Não julgue pela aparência - 01/09/2026
Discrepâncias entre a aparência das pessoas e sua realidade interior foram assinaladas para a minha geração como uma metáfora de livro. Lembro-me do meu pai me alertando ainda jovem para nunca julgar um livro pela capa. Mais tarde, encontrei Shakespeare expandindo o tema em Hamlet: "um homem pode sorrir e sorrir e ainda ser um vilão".

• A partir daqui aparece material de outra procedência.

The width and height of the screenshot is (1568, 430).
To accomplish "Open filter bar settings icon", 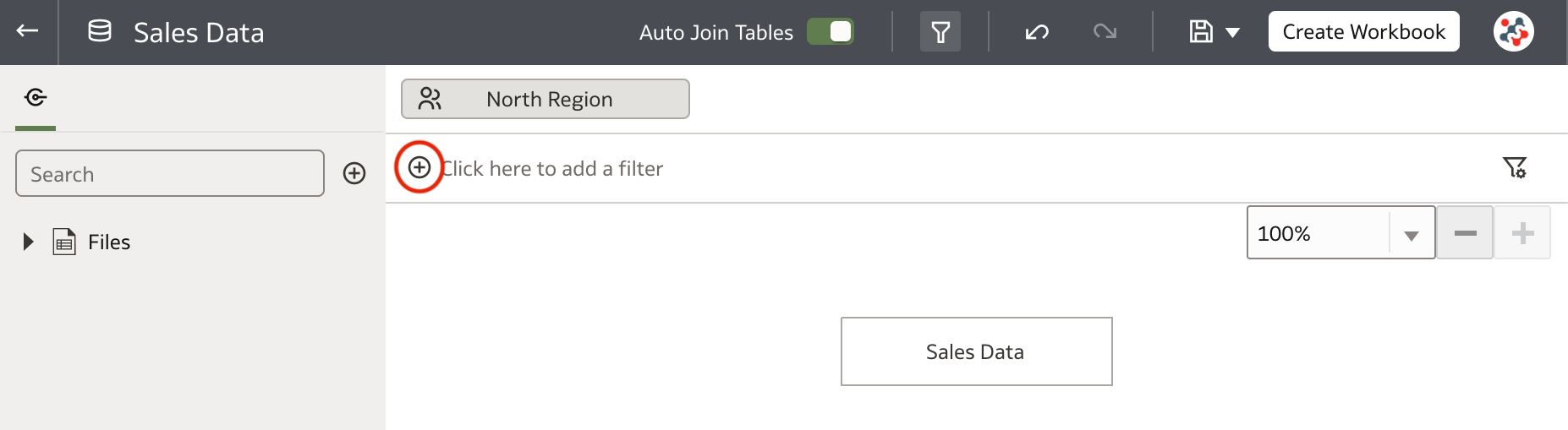I will [x=1514, y=167].

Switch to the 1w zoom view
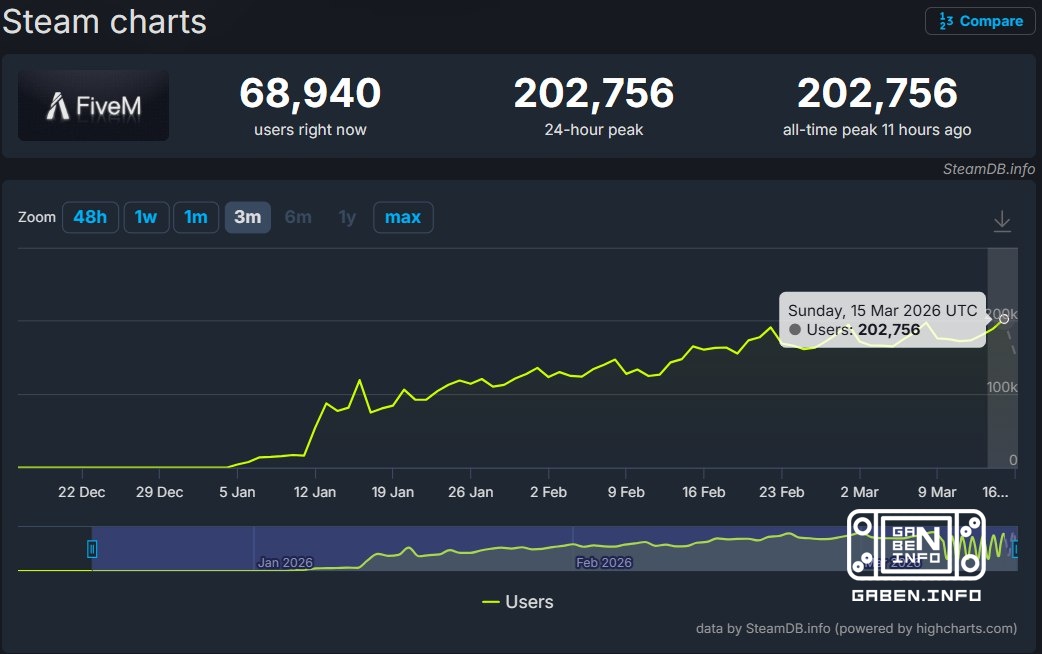146,217
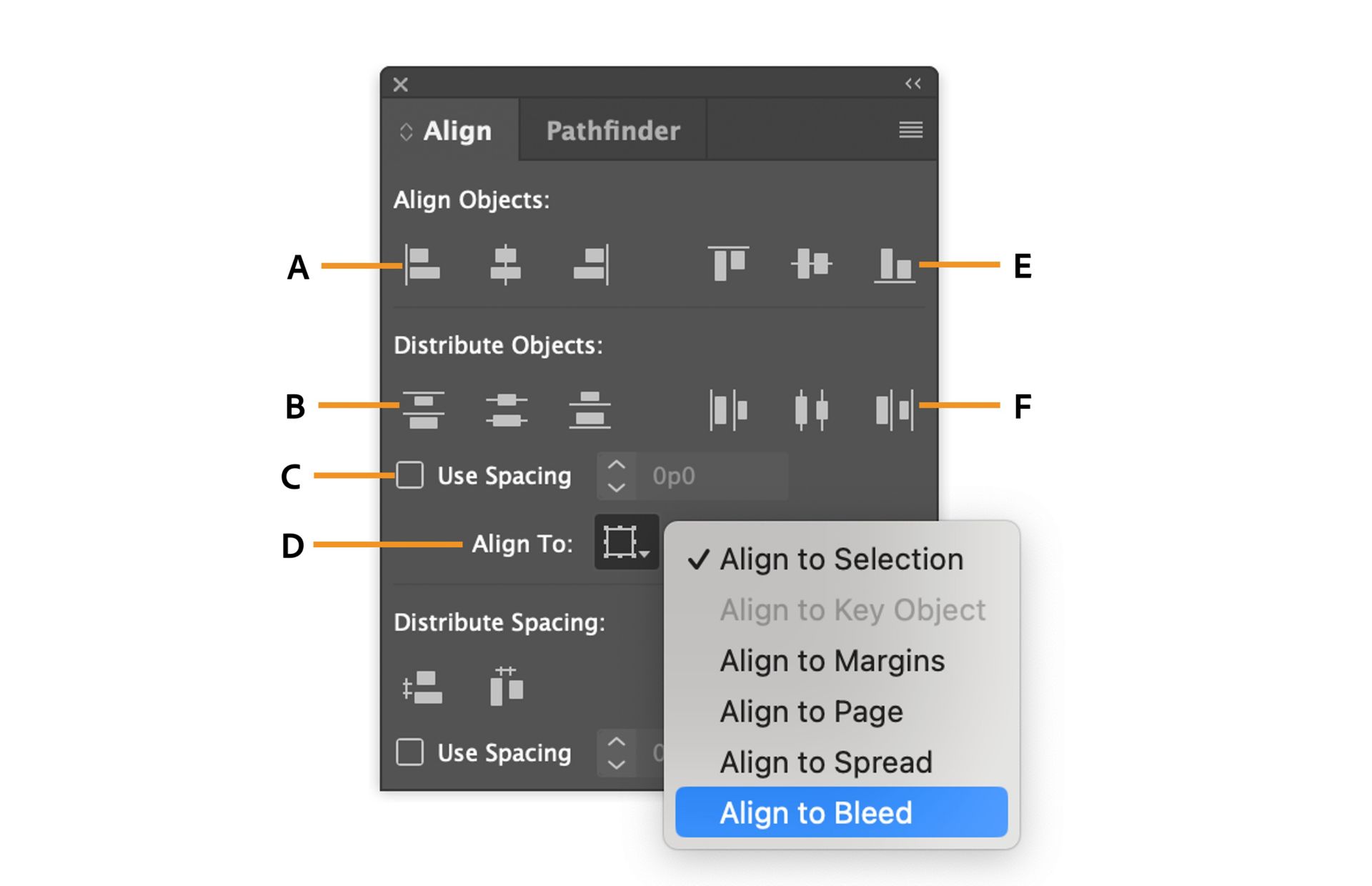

Apesar de tão bons conselhos, é preocupante o quanto julgamos as pessoas pela aparência. Na meta-análise de Feinstein de 1992: "Pessoas Bonitas Não São o Que Pensamos", ele descobriu que as pessoas, em geral, superestimavam consistentemente a saúde mental, a bondade e a inteligência de pessoas atraentes. A pesquisa mostrou, no entanto, que havia de fato mais precisão na percepção comum de pessoas atraentes como sendo mais confiantes, mais socialmente hábeis, e tendo mais amigos. Em outras palavras, pessoas atraentes se beneficiavam de como eram percebidas pelos outros.
Nos suttas, o Buddha disse que alguns monges se apresentam ao mundo de uma forma muito inspiradora, mas em sua vida interior, são exatamente o oposto. Ele comparou tais monges a uma fruta que está madura por fora e podre por dentro. Da mesma forma, ele disse que alguns monges não parecem muito inspiradores por fora, mas interiormente são altamente realizados. Ele comparou tais monges a uma fruta que está podre por fora.